I remember walking the floor at more than a few trade shows in 2005 and witnessing the excitement around two little letters, IP.

IP cameras, IP controllers, IP this, IP that, worming its way into marketing presentations and press releases, dribbling off the lips of newly enlightened security professionals in ever aisle.  It was fun for me to watch an entire industry break into an awareness of the power and utility of Internet protocol.

In recent weeks, though, it seems IP has been trumped by a new alphanumeric jumble called H.264.

It’s Compression

Suddenly compression standards are all the rage, I guess.

Cisco, Axis and more than a dozen other companies made announcements or breakthroughs related to creative implementation of the H.264 compression standard.  More video squeezing through the wire, more efficient storage, faster searching for video clips, easier sharing of video to your iPhone.

Faster, easier, cheaper – all the promises of IP in 2005.

I talked to two vendors who sell video compression to the movie industry in Hollywood, and they tell me the really cool technology for compression and storage is still around the corner.  Sounds good to me.  I love it when innovation brings more efficient and effective business solutions.

Improving business was at the core of an event my company hosted at the Venetian the night before the ISC West show.  We called it The Future of Video Surveillance, and it sure was fun.  About 60 top consultants, integrators, security executives and investors schmoozed and feasted at David Burke restaurant at the Venetian while I shared a few thoughts about the future of video surveillance.

The squeeze is on. At ISC West, the hot security video topic was the use of a compression standard that allows more data through the IP pipeline but also places more demand on the end-line processing.

The Hottest Tech

Video sure is hot these days.

There is tremendous demand, and everyone (and their brother) is coming out with a camera or service to sell in order to carve off a bit of pie – a pie that seems to double in size every couple years with no end in sight.  For the security industry, video surveillance is like a mini Internet bubble, getting the investors, manufacturers, service providers and end users all frothy and wild eyed.

For me, video in security is boiling down to a few trends.

First is the notion that video can be something other than data.  Today, we think of pumping video through a pipe – more video, more stuff.  The IT intelligencia call that stuff data.  However, when we assemble and analyze data, it becomes information.  Information creates value for our organizations.  In the future, video becomes something more than bits through a pipe – something more than video.  It becomes “intelligence” just like any business application enriching productivity and profit.
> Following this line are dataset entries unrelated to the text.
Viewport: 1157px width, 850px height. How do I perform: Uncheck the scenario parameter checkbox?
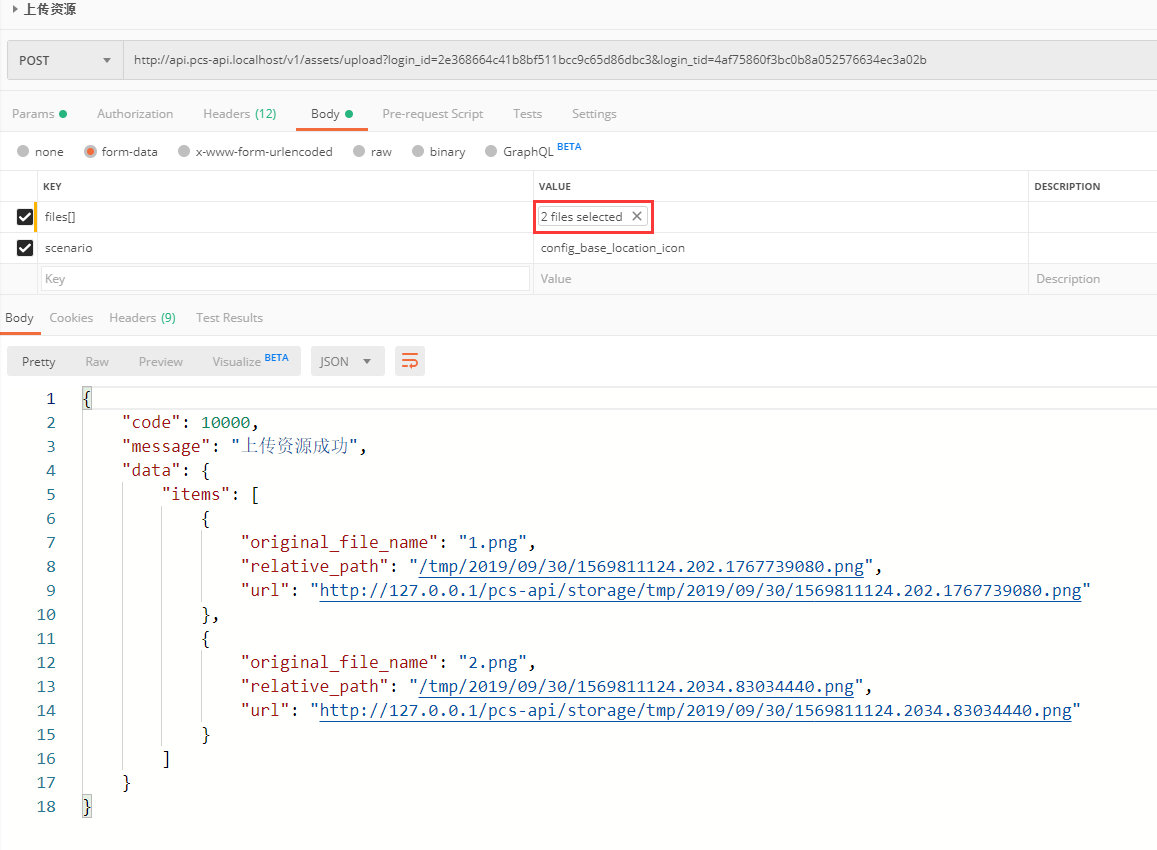(x=25, y=248)
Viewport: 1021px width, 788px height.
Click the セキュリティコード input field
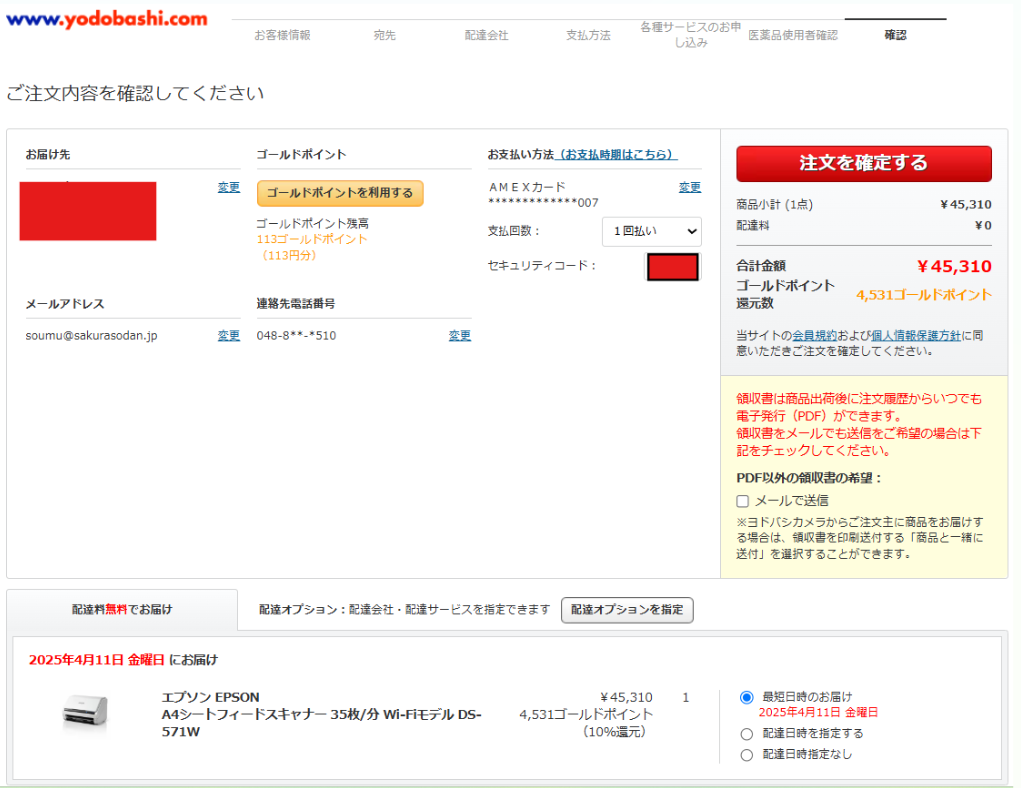tap(672, 267)
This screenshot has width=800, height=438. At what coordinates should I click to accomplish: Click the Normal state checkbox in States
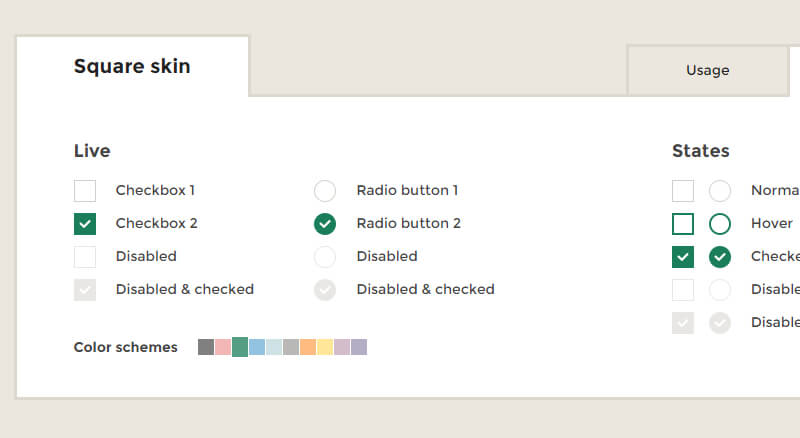pos(683,191)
The next trend is ubiquity.

Video will soon be everywhere – on every street corner and building lobby. Sharing (and in some cases not sharing) that video becomes an important discussion. Making video available to those who are authorized to it and who need it will bring pressure on price, interoperability, ease of deployment, ease of management, integration with analysis and response systems, compression, storage, and many other factors contributing to making video available on demand.

A Channel Thing

One other trend affecting the future of video surveillance also touches all of the physical security industry, and that is consultative selling.  The so-called sales channels of this industry are more like order-taking channels.  As we do with Amazon.com, we call our integrator when we already know what we want.  The future will find us talking about security more as a business enabler.  In fact, the best consultative sales people will be able to purge the word security from their vocabulary and as a result increase sales.  New sales techniques and channels will evolve to sell the new business application of intelligent video to business unit managers, CIOs and COOs.

Let’s keep advancing the conversation.